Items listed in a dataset

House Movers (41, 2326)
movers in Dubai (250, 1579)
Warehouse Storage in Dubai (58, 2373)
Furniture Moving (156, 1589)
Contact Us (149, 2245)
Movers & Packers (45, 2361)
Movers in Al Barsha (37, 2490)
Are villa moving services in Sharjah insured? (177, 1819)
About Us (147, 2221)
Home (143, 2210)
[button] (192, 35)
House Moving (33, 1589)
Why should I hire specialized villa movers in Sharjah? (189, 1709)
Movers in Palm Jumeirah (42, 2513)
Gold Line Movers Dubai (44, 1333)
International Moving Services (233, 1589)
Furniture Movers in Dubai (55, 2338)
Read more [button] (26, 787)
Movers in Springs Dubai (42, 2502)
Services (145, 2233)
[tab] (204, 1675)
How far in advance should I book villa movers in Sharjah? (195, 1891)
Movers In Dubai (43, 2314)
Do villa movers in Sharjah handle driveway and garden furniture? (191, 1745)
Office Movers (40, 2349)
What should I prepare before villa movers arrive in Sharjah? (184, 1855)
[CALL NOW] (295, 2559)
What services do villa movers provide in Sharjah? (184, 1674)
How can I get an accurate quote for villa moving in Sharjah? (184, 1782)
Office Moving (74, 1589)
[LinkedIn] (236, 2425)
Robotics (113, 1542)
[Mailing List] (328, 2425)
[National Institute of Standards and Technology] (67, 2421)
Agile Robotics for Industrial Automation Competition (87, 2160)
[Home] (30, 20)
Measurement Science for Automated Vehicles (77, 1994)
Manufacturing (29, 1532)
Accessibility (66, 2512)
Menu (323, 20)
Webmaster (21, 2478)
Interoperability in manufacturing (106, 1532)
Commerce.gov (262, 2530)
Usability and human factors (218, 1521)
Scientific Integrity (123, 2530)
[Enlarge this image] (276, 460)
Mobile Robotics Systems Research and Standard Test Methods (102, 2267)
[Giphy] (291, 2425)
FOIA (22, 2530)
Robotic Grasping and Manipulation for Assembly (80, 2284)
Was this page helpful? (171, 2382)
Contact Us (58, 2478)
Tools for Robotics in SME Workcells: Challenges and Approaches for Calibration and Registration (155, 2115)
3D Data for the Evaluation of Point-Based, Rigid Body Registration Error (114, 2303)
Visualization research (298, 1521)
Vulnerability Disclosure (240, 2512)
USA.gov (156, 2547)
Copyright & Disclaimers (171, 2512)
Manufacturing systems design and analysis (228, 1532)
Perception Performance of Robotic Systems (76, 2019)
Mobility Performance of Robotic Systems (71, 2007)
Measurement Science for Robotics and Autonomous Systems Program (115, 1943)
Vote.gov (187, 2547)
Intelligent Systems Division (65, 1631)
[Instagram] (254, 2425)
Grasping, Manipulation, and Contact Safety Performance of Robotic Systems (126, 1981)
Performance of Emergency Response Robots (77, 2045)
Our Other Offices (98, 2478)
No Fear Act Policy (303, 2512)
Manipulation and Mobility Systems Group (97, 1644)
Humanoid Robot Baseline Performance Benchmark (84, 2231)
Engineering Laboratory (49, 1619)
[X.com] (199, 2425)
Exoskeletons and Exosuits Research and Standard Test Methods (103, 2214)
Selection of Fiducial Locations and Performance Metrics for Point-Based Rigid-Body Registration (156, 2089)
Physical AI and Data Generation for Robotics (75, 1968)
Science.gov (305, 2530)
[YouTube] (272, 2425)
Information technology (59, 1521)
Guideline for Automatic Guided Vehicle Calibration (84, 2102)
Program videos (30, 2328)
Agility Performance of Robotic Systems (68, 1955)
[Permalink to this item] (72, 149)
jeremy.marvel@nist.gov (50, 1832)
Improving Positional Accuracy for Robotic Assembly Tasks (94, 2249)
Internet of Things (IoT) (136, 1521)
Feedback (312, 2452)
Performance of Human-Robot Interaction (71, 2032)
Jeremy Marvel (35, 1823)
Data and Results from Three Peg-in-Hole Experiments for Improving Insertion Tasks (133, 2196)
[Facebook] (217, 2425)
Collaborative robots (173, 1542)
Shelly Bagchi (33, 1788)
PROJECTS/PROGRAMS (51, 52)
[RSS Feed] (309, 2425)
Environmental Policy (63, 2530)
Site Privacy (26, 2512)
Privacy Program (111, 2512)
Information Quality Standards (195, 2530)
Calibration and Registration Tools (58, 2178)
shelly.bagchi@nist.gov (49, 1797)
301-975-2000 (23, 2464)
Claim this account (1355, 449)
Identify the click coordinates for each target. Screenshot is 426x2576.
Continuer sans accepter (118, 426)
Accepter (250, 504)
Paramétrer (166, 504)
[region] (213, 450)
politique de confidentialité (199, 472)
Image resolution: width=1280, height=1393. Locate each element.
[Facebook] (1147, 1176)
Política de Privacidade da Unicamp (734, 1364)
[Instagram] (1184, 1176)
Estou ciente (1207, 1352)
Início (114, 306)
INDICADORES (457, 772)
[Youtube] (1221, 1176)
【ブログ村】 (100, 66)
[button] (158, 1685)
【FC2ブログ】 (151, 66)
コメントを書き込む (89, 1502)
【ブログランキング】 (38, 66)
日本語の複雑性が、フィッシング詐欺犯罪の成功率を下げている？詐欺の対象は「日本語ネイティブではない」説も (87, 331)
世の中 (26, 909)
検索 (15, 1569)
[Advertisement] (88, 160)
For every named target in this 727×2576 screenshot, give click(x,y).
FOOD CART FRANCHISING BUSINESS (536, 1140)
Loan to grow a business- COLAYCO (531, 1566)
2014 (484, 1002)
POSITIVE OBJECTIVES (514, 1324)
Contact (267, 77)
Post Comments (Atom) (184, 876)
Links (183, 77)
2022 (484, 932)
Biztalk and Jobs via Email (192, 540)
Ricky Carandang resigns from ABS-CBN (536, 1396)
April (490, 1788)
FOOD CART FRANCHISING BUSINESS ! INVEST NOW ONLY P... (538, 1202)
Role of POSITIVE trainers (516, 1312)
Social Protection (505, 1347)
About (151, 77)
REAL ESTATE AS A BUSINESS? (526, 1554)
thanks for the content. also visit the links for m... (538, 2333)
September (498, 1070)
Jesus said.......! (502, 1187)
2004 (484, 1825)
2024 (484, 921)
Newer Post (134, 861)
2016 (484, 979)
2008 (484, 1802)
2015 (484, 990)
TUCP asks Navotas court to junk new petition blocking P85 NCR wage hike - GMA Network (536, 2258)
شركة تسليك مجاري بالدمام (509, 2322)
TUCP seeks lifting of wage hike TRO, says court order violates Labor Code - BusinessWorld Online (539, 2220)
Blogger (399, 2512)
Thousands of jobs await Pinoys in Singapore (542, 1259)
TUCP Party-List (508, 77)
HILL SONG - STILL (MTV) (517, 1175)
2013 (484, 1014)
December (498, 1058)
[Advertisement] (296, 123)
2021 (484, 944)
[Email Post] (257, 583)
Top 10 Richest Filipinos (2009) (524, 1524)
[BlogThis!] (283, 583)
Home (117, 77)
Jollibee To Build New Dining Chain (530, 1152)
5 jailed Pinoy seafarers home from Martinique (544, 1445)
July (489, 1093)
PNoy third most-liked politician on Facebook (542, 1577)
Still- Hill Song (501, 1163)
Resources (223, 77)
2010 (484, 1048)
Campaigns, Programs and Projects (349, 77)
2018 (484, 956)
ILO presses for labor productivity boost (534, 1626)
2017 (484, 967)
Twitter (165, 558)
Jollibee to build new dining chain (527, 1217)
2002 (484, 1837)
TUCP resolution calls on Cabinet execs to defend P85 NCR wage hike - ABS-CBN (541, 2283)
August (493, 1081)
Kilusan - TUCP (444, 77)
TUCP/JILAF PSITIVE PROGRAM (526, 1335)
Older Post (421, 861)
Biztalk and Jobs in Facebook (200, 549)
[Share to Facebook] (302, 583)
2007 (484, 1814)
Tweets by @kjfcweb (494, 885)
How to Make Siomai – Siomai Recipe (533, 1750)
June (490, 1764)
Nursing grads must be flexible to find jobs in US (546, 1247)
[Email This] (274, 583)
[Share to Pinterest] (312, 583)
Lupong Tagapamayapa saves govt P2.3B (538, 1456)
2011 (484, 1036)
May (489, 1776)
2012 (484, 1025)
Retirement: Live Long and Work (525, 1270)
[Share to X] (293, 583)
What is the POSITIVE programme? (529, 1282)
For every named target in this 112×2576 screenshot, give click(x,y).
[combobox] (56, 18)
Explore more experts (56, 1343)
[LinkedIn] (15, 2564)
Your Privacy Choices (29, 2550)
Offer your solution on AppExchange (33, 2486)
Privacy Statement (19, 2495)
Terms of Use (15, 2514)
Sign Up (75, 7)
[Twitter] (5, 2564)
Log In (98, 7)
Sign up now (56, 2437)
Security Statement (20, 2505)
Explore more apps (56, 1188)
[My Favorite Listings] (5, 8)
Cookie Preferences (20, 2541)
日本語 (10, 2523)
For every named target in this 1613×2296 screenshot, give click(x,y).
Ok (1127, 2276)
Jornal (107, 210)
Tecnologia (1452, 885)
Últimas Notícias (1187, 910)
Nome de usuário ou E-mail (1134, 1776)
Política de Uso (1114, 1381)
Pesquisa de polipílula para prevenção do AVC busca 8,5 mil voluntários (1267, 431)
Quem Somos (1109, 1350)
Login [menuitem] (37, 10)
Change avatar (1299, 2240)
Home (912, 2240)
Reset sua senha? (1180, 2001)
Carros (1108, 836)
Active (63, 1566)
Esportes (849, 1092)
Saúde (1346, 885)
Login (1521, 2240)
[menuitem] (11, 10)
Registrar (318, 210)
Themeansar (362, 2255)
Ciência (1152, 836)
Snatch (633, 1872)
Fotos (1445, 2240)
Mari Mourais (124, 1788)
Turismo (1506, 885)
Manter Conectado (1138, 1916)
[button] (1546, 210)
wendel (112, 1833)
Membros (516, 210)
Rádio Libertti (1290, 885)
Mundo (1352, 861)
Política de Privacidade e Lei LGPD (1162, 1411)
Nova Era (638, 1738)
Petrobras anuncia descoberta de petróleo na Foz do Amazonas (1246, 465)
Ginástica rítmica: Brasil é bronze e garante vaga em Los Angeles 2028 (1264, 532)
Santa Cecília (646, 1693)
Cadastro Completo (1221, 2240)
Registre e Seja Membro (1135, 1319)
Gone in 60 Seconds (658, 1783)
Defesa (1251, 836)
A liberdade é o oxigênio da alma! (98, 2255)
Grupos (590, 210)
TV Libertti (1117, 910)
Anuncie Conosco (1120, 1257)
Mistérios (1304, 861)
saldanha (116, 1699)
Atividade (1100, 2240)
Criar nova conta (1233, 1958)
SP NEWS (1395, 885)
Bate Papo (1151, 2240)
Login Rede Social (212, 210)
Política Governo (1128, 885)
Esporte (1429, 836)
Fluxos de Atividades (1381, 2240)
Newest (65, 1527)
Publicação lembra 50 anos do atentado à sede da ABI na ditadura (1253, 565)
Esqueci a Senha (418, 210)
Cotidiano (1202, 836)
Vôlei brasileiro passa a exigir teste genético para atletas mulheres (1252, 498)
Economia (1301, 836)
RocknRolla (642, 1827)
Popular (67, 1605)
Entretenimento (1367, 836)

▶ **Work to be completed**: Look above for the line that contains "Reset sua senha? (1180, 2001)". Starting there, transcribe every line exactly until you have copied the line that contains "Ginástica rítmica: Brasil".

▶ **Answer for the task**:
Reset sua senha? (1180, 2001)
Carros (1108, 836)
Active (63, 1566)
Esportes (849, 1092)
Saúde (1346, 885)
Login (1521, 2240)
[menuitem] (11, 10)
Registrar (318, 210)
Themeansar (362, 2255)
Ciência (1152, 836)
Snatch (633, 1872)
Fotos (1445, 2240)
Mari Mourais (124, 1788)
Turismo (1506, 885)
Manter Conectado (1138, 1916)
[button] (1546, 210)
wendel (112, 1833)
Membros (516, 210)
Rádio Libertti (1290, 885)
Mundo (1352, 861)
Política de Privacidade e Lei LGPD (1162, 1411)
Nova Era (638, 1738)
Petrobras anuncia descoberta de petróleo na Foz do Amazonas (1246, 465)
Ginástica rítmica: Brasil é bronze e garante vaga em Los Angeles 2028 (1264, 532)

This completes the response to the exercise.